Task goal: Write each record again exactly as it stands.

Input records:
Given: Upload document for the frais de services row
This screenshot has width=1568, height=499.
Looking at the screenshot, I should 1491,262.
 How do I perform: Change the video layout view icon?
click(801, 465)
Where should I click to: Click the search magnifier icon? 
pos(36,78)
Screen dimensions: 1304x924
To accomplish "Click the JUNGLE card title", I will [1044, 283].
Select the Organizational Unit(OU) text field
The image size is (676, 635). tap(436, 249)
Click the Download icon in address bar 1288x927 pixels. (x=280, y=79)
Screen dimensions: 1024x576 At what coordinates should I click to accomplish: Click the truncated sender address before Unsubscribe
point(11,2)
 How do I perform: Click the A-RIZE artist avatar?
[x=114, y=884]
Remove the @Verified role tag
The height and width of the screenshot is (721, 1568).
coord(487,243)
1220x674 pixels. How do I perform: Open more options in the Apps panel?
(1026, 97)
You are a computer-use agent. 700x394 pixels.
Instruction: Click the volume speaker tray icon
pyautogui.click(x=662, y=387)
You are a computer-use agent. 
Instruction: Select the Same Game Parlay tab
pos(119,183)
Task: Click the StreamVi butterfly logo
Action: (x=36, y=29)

Answer space:
Given: Upload document for the frais de services row
This screenshot has width=1568, height=499.
Looking at the screenshot, I should 1491,262.
 How do I perform: Change the video layout view icon?
click(801, 465)
Where should I click to: Click the search magnifier icon? 
pos(36,78)
Screen dimensions: 1304x924
To accomplish "Click the JUNGLE card title", I will [1044, 283].
Select the Organizational Unit(OU) text field
The image size is (676, 635). tap(436, 249)
Click the Download icon in address bar 1288x927 pixels. (x=280, y=79)
Screen dimensions: 1024x576 At what coordinates should I click to accomplish: Click the truncated sender address before Unsubscribe
point(11,2)
 How do I perform: Click the A-RIZE artist avatar?
[x=114, y=884]
Remove the @Verified role tag
The height and width of the screenshot is (721, 1568).
coord(487,243)
1220x674 pixels. How do I perform: Open more options in the Apps panel?
(1026, 97)
You are a computer-use agent. 700x394 pixels.
Instruction: Click the volume speaker tray icon
pyautogui.click(x=662, y=387)
You are a computer-use agent. 
Instruction: Select the Same Game Parlay tab
pos(119,183)
Task: Click the StreamVi butterfly logo
Action: (x=36, y=29)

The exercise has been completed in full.